If all the false equalvalincecies of the Right were not enough, there is the blame shifting. It figures that Jim Holt at gateway Pundit would be leading the charge. Holt is so desperate to make Loughlin into a liberal he is willing to post fake web sites created by other wing-nuts as proof – Shameless: Jim Hoft Falls For Fake Facebook Profile In Attempt To Link Loughner To Obama
In the wake of Saturday’s tragic shooting in Arizona, Gateway Pundit and Breitbart blogger Jim Hoft has been on a one man mission to prove that the deranged shooter was a “typical leftist nut.” This morning, Hoft posted what he seems to think is bulletproof evidence supporting this thesis, but, as is usually the case with him, it is merely evidence that someone as hackishly irresponsible as Hoft should have no role in our national political discourse.
Hoft headlines his latest post “Whoops! This Changes Things- Loughner’s Hero Was Barack Obama,” then proceeds to breathlessly exclaim that “Killer Jared Loughner idolized Barack Obama.”
He sources this scoop to “The Examiner” “via Free Republic” and links to a blog post by Anthony Martin at Examiner.com. In the portion of his post excerpted by Hoft, Martin writes:
Even more curious are Loughner’s ‘heroes.’ He mentions by name Venezuelan Communist Hugo Chavez, Latin American Communist mass-murderer Che Guevara, American Socialist revolutionary Saul Alinsky, and even Barack Obama.

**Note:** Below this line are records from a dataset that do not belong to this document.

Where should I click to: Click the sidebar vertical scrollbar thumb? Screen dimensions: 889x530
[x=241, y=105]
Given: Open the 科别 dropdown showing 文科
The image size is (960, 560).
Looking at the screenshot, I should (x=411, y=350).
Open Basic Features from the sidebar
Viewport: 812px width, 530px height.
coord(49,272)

The link takes you to the Free Republic message board, where a commenter by the name of “Scanian” writes:
From facebook for a Jared Laughner from Tuscon, Arizona, the man named as the shooter. People who inspire him include Barack Obama, Saul Alinsky, Fidel Castro, Che Guevara, Huo Chavez, Noam Chomsky, Mao Tse-tung, Joseph Stalin, and Yassir Arafat. He writes “Fight the Right! Obama and the Progressives will overcome the tyrrany of big business and the racist Tea Party.
BY ANY MEANS NECESSARY!
You’ll notice a glaring problem with this assertion: namely, that the shooter’s name was Jared LOughner, not “Laughner.” (The spelling of his name was originally misreported by several media outlets.)

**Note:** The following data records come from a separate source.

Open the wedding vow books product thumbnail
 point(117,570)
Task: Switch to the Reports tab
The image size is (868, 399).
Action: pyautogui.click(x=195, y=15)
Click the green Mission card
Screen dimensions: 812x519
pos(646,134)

On Saturday, several people created fake profiles for the shooter, including this one, captured by Voices of Central Pennsylvania, a monthly community newspaper. Voices wrote that the Facebook page for “Jared Laughner” – since taken down – lists “People Who Inspire Jared” as including Obama and added: “With images of President Obama, various noted intellectuals and leftists, a statement indicating homosexuality preferences, and anti Tea Party and revolutionary slogans, it seems possible that it was a deliberate attempt to distribute disinformation.”
That Hoft would reprint the outrageous assertion that Loughner idolized Obama – based on a random commenter on a fringe message board that provided no evidence for his assertion – says a lot about his complete lack of journalistic integrity. It’s also completely in character for him.
Holt has scrubbed the post from his site, but MM has a screenshot. I did not think much about it at the time, but a few months ago right-wing bloggers were having a big circle jerk over a list of a supposed socialist organization with many Democratic members of Congress listed as belonging. This fake web site stuff has apparently become a common tactic among wing-nuts.